Many lenders won't release mortgage dollars to borrowers unless those borrowers first agree to open an escrow account. In an escrow arrangement, borrowers pay extra with each monthly payment. Lenders funnel these extra dollars into an escrow account. When property taxes and homeowners insurance are due, the lender uses the funds in this account to make the payments on behalf of the borrowers. Under such an arrangement, homeowners don't have to worry about missing their important payments or failing to save enough money to cover these often large bills.

Estimates

Property taxes and insurance bills can rise and fall each year. If a community needs to build a new high school, it might raise property taxes to help pay for it. If homeowners install a second-floor addition to their residence, their homeowners-insurance premium might jump. If property taxes and insurance jump too high, lenders might fail to collect enough escrow money throughout the year to cover these bills.

Shortfall

Lenders will still pay the property taxes and insurance of their borrowers even if their escrow accounts don't hold enough money to cover these bills. Lenders will make up this shortfall in the following year. They'll do this by hiking the escrow payments during the next 12 months.

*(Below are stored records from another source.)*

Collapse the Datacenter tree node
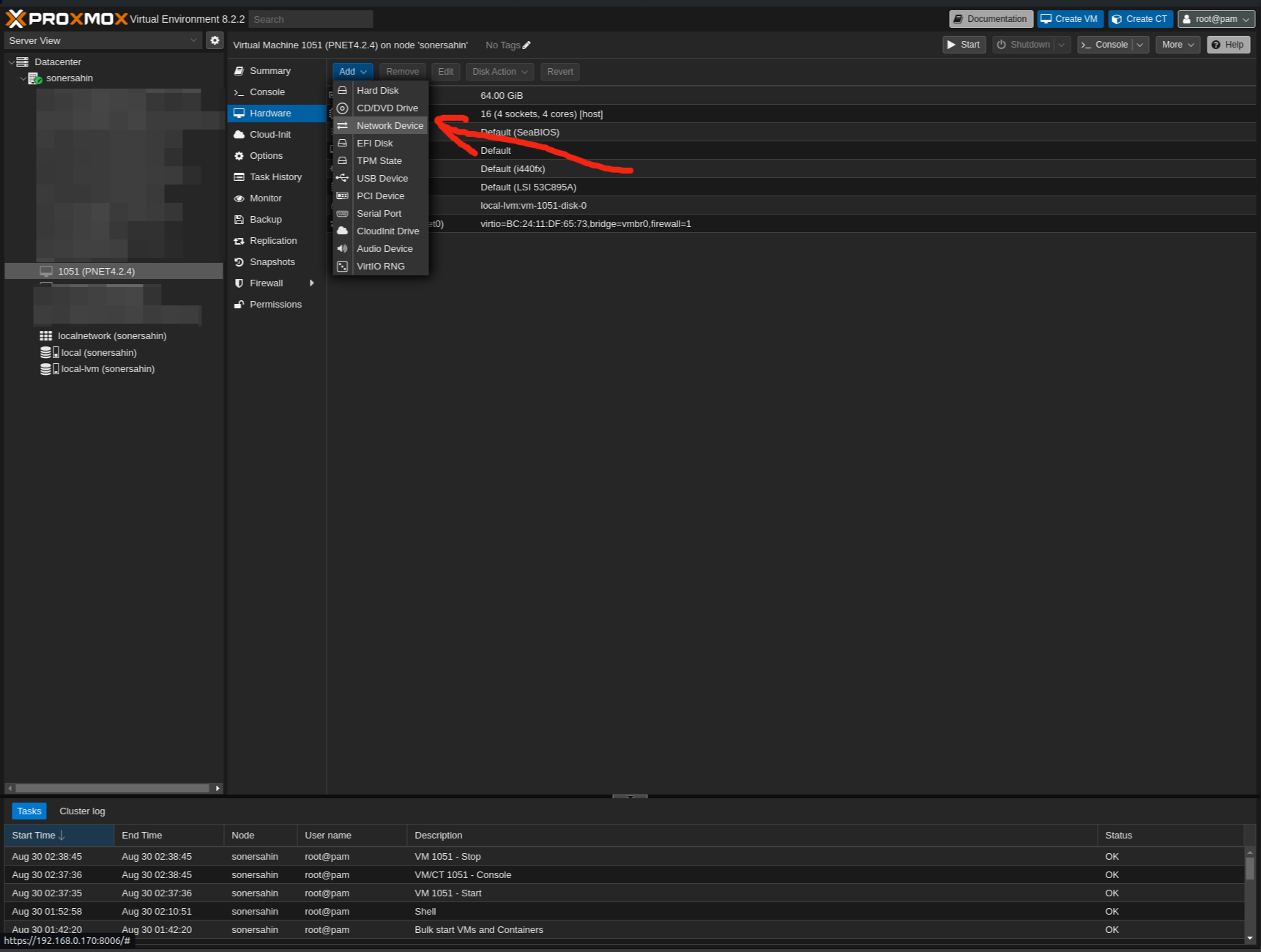The height and width of the screenshot is (952, 1261). pos(11,62)
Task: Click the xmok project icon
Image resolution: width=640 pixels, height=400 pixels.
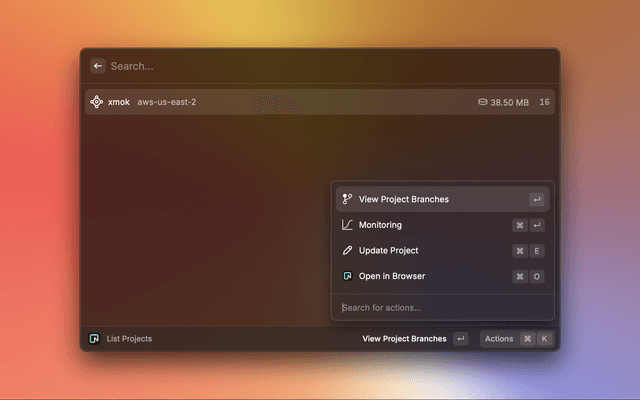Action: [x=97, y=102]
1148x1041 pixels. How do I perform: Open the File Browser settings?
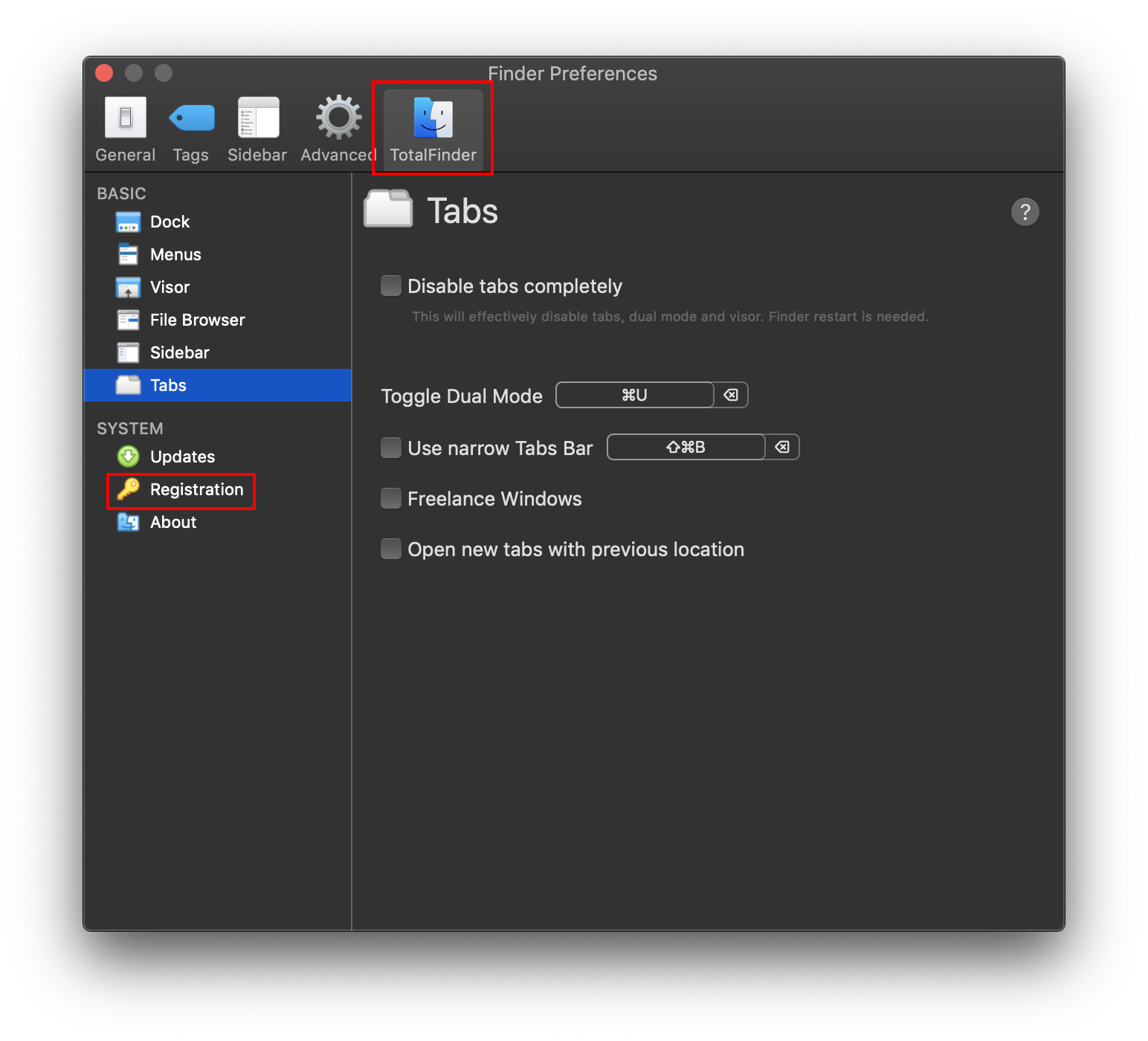pyautogui.click(x=196, y=320)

This 12-month payback period is known as the escrow spread; the shortfall is spread out over a year.

New Payments

Lenders will still have to use a bit of guesswork to determine the following year's escrow payment after a shortfall. As an example, if a lender estimated that a borrower would pay $6,000 in insurance and taxes in a given year, but those bills actually came in at $7,000, the escrow account in question would have a shortfall of $1,000. The lenders likely would assume the taxes and insurance would be $7,000 going forward. This would come out to a monthly payment of about $583 a month. To make up the $1,000 shortfall, lenders would charge about an additional $83 a month for the next year. That would leave borrowers with a new monthly escrow payment of about $666 before being re-evaluated at the end of the year.